Nächstenliebe und das weltweite Flüchtlings Drama – Was wäre, wenn Du selbst ein „Flüchtling“ bist?`
Es gibt Zeiten, in denen man aufgefordert ist, die Komfortzone zu verlassen, in der man sich wie in großen Ferien allein auf sich besinnen konnte und froh war, etwas hinter sich gebracht zu haben. – Mir geht es so bei der Betrachtung meines komfortablen Lebens, dass ich mich in den letzten Jahren ganz auf mich und mein engeres Umfeld konzentrieren durfte, allein vor meiner eigenen Tür zu kehren brauchte, und Streitigkeiten, die da draußen tobten, nicht an mich herankamen. Sie gingen mich nichts an. Schließlich hatte ich in siebzig Lebensjahren begriffen, dass die Wirklichkeit unendlich viele Wahrheiten kennt und auf geheimnisvolle Weise aus Zwietracht Eintracht entsteht, wenn die Widersprüche aus These und Antithese im ewigen Wandel sich zu einer Synthese fanden. Diese Synthese war dann die Einsicht, dass es faule Kompromisse waren, die man um des vordergründigen, lieben Friedens gemacht hatte, statt sein Kreuz auf sich zu nehmen und ggf. für seine subjektive Wahrheit zu sterben. –
So konfrontiere ich mich – und vielleicht auch dich – damit, ob ich für die Werte der so genannten „freien Welt“ zu sterben bereit bin. Ich frage mich, ob ich wirklich bereit bin, diesen den Willen des Volkes vertretenden Politikern zu folgen, die analytisch klar nachweisen, dass das Land, in dem ich wohne, Not leidende Flüchtlinge abweisen muss, weil wir das „nicht verkraften“ könnten.

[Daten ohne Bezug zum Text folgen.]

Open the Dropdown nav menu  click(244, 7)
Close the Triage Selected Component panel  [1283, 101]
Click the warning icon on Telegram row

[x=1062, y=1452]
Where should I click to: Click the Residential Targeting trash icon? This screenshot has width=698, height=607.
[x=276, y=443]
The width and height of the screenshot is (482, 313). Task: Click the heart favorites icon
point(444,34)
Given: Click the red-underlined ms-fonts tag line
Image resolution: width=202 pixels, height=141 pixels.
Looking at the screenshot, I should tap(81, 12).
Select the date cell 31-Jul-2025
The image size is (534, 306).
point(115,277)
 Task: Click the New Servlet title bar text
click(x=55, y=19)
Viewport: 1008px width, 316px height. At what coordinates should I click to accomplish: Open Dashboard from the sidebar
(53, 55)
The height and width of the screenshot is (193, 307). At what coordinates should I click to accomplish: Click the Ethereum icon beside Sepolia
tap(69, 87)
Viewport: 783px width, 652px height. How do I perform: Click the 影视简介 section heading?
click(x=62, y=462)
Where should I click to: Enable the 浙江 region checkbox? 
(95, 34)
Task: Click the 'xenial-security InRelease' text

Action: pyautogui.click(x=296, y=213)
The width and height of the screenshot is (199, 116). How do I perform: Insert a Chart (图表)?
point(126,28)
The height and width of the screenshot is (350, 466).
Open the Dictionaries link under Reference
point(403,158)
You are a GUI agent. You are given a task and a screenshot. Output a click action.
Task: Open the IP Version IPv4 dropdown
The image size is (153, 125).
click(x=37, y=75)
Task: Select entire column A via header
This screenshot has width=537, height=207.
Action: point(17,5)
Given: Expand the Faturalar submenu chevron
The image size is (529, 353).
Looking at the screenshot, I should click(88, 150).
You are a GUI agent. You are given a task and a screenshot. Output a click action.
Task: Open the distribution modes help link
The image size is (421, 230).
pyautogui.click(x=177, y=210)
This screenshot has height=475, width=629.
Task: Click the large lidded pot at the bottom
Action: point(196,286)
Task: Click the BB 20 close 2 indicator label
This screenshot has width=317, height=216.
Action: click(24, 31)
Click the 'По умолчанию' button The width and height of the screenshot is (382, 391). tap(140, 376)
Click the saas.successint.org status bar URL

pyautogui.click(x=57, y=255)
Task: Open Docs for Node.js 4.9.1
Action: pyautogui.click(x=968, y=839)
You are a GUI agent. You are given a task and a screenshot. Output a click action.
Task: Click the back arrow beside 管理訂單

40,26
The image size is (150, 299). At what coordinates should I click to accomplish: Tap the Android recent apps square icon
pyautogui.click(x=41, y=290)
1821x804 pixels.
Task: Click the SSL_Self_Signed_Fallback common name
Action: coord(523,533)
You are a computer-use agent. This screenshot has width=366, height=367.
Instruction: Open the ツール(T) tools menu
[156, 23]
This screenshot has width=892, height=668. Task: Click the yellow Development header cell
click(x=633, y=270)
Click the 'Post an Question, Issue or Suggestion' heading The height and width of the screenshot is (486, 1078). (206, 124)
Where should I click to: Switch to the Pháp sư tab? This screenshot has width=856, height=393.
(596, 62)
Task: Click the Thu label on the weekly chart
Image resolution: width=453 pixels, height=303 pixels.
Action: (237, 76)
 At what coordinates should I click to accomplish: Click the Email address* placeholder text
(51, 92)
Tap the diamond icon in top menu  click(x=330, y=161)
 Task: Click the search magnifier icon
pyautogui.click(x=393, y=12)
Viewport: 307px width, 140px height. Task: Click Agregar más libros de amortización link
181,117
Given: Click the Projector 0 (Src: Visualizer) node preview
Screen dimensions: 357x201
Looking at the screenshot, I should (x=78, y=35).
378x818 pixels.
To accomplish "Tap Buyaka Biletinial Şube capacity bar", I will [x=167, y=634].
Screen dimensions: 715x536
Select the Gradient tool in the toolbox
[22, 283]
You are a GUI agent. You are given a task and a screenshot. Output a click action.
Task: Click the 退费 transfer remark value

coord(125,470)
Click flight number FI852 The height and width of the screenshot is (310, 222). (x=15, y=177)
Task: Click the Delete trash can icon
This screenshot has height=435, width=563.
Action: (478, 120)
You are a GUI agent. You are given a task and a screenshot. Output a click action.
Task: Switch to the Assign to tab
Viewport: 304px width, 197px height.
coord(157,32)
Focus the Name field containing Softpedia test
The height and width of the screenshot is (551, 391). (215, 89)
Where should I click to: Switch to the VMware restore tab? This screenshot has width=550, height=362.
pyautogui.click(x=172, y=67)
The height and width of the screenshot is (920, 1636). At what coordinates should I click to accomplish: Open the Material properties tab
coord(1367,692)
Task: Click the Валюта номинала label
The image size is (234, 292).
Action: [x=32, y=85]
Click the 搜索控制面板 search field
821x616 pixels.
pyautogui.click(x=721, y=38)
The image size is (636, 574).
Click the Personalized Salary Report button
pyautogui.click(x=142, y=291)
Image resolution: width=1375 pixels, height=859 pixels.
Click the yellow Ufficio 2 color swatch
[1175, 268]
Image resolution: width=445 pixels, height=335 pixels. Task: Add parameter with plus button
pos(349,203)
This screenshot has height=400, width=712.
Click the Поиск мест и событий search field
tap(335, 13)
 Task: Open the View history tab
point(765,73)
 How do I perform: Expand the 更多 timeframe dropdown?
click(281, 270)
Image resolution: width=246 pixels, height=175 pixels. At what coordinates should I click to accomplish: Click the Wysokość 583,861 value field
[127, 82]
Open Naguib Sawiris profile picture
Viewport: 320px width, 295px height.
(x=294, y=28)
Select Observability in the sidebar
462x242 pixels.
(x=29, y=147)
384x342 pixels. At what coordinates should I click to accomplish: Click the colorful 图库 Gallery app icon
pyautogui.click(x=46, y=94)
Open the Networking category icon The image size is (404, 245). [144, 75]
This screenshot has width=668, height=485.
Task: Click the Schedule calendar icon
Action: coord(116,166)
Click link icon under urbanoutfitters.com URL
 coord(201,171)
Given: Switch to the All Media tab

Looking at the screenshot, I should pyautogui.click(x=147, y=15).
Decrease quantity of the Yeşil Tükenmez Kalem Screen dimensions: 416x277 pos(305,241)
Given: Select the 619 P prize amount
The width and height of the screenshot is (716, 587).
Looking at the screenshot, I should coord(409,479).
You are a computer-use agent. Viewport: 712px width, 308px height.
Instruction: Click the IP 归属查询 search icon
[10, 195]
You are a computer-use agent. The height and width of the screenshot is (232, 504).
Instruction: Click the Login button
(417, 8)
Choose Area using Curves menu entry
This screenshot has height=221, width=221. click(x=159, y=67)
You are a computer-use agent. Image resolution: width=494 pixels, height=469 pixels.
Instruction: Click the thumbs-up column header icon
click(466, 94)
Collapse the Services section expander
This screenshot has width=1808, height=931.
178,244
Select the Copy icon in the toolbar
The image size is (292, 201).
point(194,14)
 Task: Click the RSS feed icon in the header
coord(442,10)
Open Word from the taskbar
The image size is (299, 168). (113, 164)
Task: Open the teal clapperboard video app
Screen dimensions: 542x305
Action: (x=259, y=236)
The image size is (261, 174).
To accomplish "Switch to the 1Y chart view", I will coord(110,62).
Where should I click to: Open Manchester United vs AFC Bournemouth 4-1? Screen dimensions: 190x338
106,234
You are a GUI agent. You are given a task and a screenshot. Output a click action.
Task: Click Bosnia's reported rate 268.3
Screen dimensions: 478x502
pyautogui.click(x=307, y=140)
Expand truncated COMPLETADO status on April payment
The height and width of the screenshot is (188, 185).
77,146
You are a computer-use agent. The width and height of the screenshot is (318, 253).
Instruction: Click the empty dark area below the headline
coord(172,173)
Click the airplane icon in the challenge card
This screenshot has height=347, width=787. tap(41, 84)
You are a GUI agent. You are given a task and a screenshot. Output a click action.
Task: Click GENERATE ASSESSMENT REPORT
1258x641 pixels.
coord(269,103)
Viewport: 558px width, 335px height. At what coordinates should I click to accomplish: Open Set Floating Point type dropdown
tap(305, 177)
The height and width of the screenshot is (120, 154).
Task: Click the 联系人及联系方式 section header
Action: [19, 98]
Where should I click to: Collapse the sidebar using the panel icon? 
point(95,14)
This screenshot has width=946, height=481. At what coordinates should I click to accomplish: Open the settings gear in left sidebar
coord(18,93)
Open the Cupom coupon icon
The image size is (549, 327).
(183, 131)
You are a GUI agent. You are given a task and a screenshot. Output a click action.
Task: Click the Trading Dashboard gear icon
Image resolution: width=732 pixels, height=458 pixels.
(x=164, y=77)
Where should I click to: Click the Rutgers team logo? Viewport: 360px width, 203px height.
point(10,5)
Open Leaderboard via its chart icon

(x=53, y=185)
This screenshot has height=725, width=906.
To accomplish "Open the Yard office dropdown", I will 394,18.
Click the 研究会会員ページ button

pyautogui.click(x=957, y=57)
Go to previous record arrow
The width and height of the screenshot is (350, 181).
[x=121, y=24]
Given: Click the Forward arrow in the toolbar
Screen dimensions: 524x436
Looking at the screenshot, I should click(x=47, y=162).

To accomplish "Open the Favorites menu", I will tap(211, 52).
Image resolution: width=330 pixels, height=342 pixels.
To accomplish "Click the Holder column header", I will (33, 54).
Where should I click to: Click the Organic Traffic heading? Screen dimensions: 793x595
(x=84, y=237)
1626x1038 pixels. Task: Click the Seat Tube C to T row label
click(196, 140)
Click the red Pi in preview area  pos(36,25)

In der Komfortzone meines Wohnzimmers oder Büros höre oder sehe ich, dass da draußen nationale Grenzen geschlossen werden. Ich sehe frierende, verzweifelte Menschen. Sie kommen aus Ländern, wo die Machtinteressen aus politischen, religiösen, aber meist wirtschaftlichen Gründen aufeinanderprallen und jeweils der als Terrorist bezeichnet wird, der nicht der Leitlinie des jeweiligen Machtblocks folgt.
Da gibt es jene, die freiwillig ihr Leben hingeben, weil sie davon überzeugt sind, dass ihre subjektive Wahrheit auf diese Weise durchgesetzt werden könne. Sie sind mit den Leitlinien ihrer Religionsführer oder ihrer Regierungen identifiziert – und sie sind vielfach davon überzeugt, dass ihnen Gott Vater bzw. Allah ihre gute Tat anrechnen wird und das Leben im Jenseits oder in einem nachfolgenden, neuen Diesseits die (Er-) Lösung bringt. „Für Volk und Vaterland“ sich opfern – das ist nicht so lange her, dass wir im „freien Westen“ dieselben Werte hochhielten und unsere Großväter dafür starben.
Aus der jüngeren Geschichte weiß ich, wie viele von denen, die heute nach dem großen Sterben für das Vaterland meine Mitbürger sind, Flüchtlinge waren bzw. Nachkommen von Flüchtlingen sind. –
All diese Wahrheiten – und es kommen viele andere Wahrheiten hinzu – lasse ich Revue passieren und komme zu dem Schluss: Jede Grenzziehung, die darauf abzielt, materielle Werte zu bewahren, kulturelle Werte zu schützen, nationalstaatliche Interessen zu verteidigen, Andersgläubige auszugrenzen, Vormachtstellungen polizeilich und militärisch zu behaupten, ist gleichbedeutend mit ANGST – mit angus, Enge, Engstirnigkeit.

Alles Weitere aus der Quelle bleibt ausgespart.